┏━━

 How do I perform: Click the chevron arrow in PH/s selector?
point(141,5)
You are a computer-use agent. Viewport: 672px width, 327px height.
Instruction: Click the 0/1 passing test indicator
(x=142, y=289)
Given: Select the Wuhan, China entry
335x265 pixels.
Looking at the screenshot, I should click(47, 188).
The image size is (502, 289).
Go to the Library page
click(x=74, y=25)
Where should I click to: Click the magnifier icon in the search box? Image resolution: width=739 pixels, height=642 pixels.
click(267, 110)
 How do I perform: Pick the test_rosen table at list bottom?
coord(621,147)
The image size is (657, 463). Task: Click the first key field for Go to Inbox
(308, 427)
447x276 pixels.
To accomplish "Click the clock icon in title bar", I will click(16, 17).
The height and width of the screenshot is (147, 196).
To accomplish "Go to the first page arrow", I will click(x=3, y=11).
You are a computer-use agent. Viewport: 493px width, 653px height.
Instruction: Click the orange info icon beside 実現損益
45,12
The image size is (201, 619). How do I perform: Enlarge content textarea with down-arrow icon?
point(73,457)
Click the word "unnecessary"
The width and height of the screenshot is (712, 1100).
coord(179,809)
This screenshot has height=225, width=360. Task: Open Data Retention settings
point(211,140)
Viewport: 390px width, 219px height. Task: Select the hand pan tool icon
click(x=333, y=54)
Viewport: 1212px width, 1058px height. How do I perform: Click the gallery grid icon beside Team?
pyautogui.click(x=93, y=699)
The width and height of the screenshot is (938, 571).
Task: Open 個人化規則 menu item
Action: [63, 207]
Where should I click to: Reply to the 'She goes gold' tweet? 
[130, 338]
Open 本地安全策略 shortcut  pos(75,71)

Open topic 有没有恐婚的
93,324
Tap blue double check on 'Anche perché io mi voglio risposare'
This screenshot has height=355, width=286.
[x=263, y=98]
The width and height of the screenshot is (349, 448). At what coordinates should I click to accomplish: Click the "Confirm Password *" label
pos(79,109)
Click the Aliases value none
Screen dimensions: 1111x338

┗━━

- PROBLEM STATEMENT
Restate the data above exactly, keeping each word as it stands.

- ANSWER TO THIS EXERCISE
 How do I perform: Click the chevron arrow in PH/s selector?
point(141,5)
You are a computer-use agent. Viewport: 672px width, 327px height.
Instruction: Click the 0/1 passing test indicator
(x=142, y=289)
Given: Select the Wuhan, China entry
335x265 pixels.
Looking at the screenshot, I should click(47, 188).
The image size is (502, 289).
Go to the Library page
click(x=74, y=25)
Where should I click to: Click the magnifier icon in the search box? Image resolution: width=739 pixels, height=642 pixels.
click(267, 110)
 How do I perform: Pick the test_rosen table at list bottom?
coord(621,147)
The image size is (657, 463). Task: Click the first key field for Go to Inbox
(308, 427)
447x276 pixels.
To accomplish "Click the clock icon in title bar", I will click(16, 17).
The height and width of the screenshot is (147, 196).
To accomplish "Go to the first page arrow", I will click(x=3, y=11).
You are a computer-use agent. Viewport: 493px width, 653px height.
Instruction: Click the orange info icon beside 実現損益
45,12
The image size is (201, 619). How do I perform: Enlarge content textarea with down-arrow icon?
point(73,457)
Click the word "unnecessary"
The width and height of the screenshot is (712, 1100).
coord(179,809)
This screenshot has height=225, width=360. Task: Open Data Retention settings
point(211,140)
Viewport: 390px width, 219px height. Task: Select the hand pan tool icon
click(x=333, y=54)
Viewport: 1212px width, 1058px height. How do I perform: Click the gallery grid icon beside Team?
pyautogui.click(x=93, y=699)
The width and height of the screenshot is (938, 571).
Task: Open 個人化規則 menu item
Action: [63, 207]
Where should I click to: Reply to the 'She goes gold' tweet? 
[130, 338]
Open 本地安全策略 shortcut  pos(75,71)

Open topic 有没有恐婚的
93,324
Tap blue double check on 'Anche perché io mi voglio risposare'
This screenshot has height=355, width=286.
[x=263, y=98]
The width and height of the screenshot is (349, 448). At what coordinates should I click to accomplish: Click the "Confirm Password *" label
pos(79,109)
Click the Aliases value none
Screen dimensions: 1111x338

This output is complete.